• EXERCISE GOAL
Retype, word for word, every line from the one holding "Report this email" through the one holding "This screenshot has height=534, width=688." in the entries below, both included, and only those lines.

Stored data entries
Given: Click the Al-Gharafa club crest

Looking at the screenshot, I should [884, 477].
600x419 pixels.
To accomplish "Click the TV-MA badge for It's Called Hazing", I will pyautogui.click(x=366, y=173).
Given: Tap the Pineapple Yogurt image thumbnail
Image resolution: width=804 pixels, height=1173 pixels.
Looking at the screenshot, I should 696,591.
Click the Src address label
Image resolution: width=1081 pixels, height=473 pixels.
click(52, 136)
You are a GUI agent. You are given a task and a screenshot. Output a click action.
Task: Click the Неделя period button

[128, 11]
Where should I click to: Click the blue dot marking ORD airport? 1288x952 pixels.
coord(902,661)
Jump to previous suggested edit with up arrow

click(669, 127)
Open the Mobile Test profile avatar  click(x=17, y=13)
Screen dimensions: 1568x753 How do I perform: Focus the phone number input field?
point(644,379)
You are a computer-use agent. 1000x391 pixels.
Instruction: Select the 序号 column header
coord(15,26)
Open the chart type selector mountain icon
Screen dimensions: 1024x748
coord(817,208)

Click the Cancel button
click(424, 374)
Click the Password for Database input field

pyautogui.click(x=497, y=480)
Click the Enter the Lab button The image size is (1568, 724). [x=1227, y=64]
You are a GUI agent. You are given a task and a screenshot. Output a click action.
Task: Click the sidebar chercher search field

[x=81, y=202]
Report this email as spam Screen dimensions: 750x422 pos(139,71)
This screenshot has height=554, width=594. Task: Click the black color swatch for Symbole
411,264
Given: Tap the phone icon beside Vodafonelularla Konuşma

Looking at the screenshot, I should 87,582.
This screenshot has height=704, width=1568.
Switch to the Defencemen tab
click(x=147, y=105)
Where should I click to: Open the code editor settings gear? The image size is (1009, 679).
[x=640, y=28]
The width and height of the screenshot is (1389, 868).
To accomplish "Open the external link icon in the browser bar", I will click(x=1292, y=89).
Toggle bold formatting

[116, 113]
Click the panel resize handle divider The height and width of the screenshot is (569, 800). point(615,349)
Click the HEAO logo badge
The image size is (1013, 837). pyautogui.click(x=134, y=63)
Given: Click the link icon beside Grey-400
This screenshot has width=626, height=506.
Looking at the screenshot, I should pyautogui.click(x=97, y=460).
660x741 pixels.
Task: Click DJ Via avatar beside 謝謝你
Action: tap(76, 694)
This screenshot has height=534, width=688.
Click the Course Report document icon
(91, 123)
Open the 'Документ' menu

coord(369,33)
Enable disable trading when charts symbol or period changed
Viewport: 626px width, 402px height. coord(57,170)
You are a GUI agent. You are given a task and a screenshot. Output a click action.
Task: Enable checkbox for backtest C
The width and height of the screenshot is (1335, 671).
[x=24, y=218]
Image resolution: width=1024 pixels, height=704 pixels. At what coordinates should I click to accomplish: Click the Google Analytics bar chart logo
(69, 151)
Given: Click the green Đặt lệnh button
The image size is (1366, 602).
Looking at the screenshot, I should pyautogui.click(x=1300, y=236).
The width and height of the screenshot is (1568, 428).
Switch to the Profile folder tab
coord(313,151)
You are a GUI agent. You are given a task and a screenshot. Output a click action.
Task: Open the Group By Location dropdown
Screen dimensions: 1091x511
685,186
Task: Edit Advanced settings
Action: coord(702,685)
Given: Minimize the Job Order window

• TASK SOLUTION
Report this email as spam Screen dimensions: 750x422 pos(139,71)
This screenshot has height=554, width=594. Task: Click the black color swatch for Symbole
411,264
Given: Tap the phone icon beside Vodafonelularla Konuşma

Looking at the screenshot, I should 87,582.
This screenshot has height=704, width=1568.
Switch to the Defencemen tab
click(x=147, y=105)
Where should I click to: Open the code editor settings gear? The image size is (1009, 679).
[x=640, y=28]
The width and height of the screenshot is (1389, 868).
To accomplish "Open the external link icon in the browser bar", I will click(x=1292, y=89).
Toggle bold formatting

[116, 113]
Click the panel resize handle divider The height and width of the screenshot is (569, 800). point(615,349)
Click the HEAO logo badge
The image size is (1013, 837). pyautogui.click(x=134, y=63)
Given: Click the link icon beside Grey-400
This screenshot has width=626, height=506.
Looking at the screenshot, I should pyautogui.click(x=97, y=460).
660x741 pixels.
Task: Click DJ Via avatar beside 謝謝你
Action: tap(76, 694)
This screenshot has height=534, width=688.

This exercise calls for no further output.